Practice prepares individual dose vials

95165

Antigen preparation, multi-dose vial, per dose

Multi-dose vial preparation; per dose billing

95170

Antigen preparation, whole body extract

Insect venom immunotherapy

95199

Unlisted allergy/clinical immunologic service

Sublingual immunotherapy (SLIT) drops

Supervision Requirement: A physician or qualified NPP must be present in the office during the post-injection observation period (typically 20-30 minutes). Claims for injection administration without documented physician supervision may be denied.

SLIT Billing: Sublingual immunotherapy drops do not have a dedicated CPT code. Most practices use 95199 (unlisted service) with a cover letter. Coverage varies significantly by payer -- most commercial plans deny SLIT as experimental, while some progressive plans are beginning to cover it.

Top 5 ENT Billing Denial Triggers

1. FESS Bundling Errors

Billing 31254 (partial ethmoidectomy) with 31255 (total ethmoidectomy) on the same side, or 31256 with 31267 for the same maxillary sinus, triggers automatic NCCI edit denials. Ensure your coding team understands which codes are column 1/column 2 pairs.

2. Balloon Sinuplasty with FESS Same Sinus

CPT codes 31295-31297 (balloon dilation) are bundled with their corresponding FESS codes when performed on the same sinus. Balloon sinuplasty should only be billed separately when it is the sole procedure performed on that sinus, with no tissue removal.

3. Screening Audiometry Billed to Medicare

CPT 92551 is a screening code and is categorically excluded from Medicare coverage. If a diagnostic audiogram is performed, bill 92557 (comprehensive) with a diagnostic ICD-10 code -- never the screening code.

4. Excessive Allergy Test Panels

Panels exceeding 80 percutaneous tests without a clear clinical rationale trigger automatic review. When extensive testing is medically justified, document the specific clinical indications for each group of allergens tested and retain records of prior failed treatments.

5. Missing CT Documentation for Sinus Surgery

Every FESS claim requires documentation of a CT scan demonstrating sinus disease AND a trial of medical management that failed. Claims submitted without CT evidence or documentation of medical therapy trial are denied as not medically necessary. Attach the radiology report to the operative note.

 

Frequently Asked Question

 

1. What are the major updates in ENT billing for 2026?

ENT billing 2026 updates include revisions in sinus surgery CPT codes, audiometry testing guidelines, and allergy testing reimbursement rules.
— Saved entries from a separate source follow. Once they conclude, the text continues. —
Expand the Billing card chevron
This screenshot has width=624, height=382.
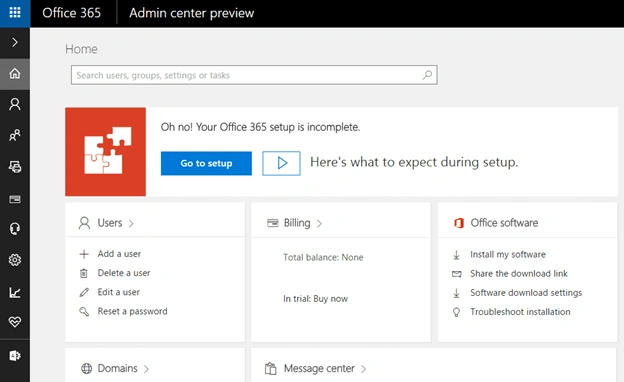[x=319, y=224]
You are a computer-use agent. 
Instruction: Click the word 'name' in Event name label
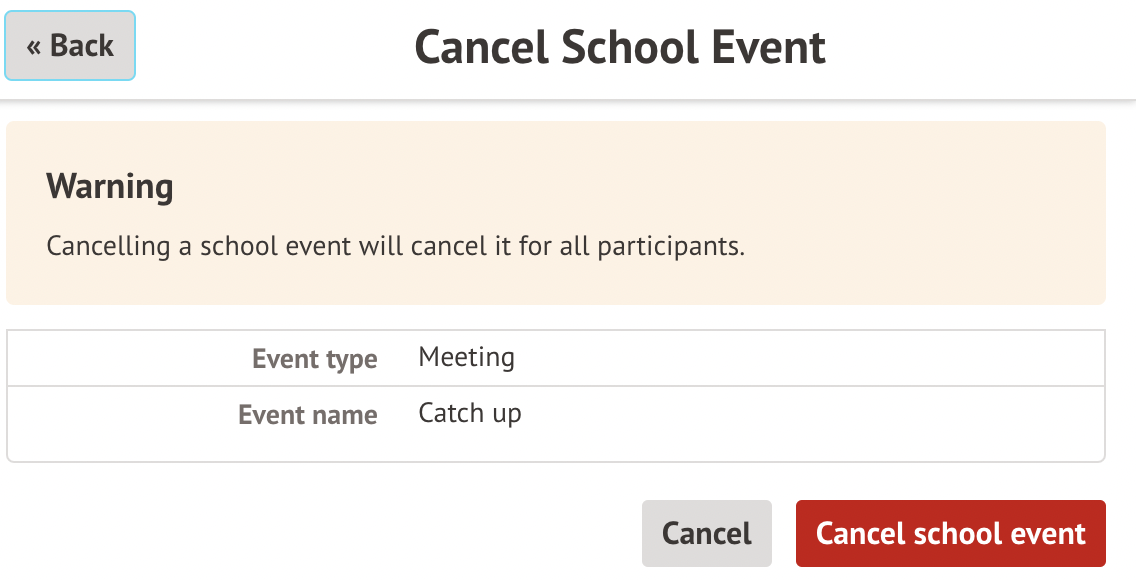point(345,415)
These changes focus on improved documentation and coding accuracy to reduce claim denials.

 

2. How is sinus surgery coded in ENT billing?
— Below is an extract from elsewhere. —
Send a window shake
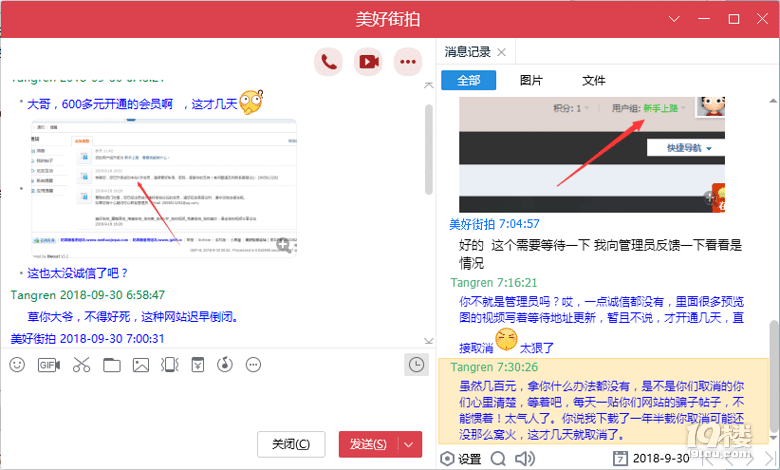 click(x=170, y=365)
Sinus surgery is coded based on procedure type such as endoscopic sinus surgery, maxillary antrostomy, or ethmoidectomy. Correct CPT selection and detailed operative notes are essential for proper reimbursement.

 

3. Are audiometry tests separately reimbursable in ENT billing?

Yes, audiometry tests are generally separately reimbursable when medically necessary and properly documented. CPT codes depend on the type of hearing evaluation performed and payer-specific guidelines.

 

4. What are common billing issues in allergy testing claims?

Common issues include incorrect CPT coding, missing documentation of medical necessity, improper use of modifiers, and failure to follow payer-specific allergy testing guidelines.

 

5. How can ENT practices reduce claim denials in 2026?

ENT practices can reduce denials by using updated CPT codes, ensuring accurate documentation, verifying payer rules, applying correct modifiers, and conducting regular billing audits.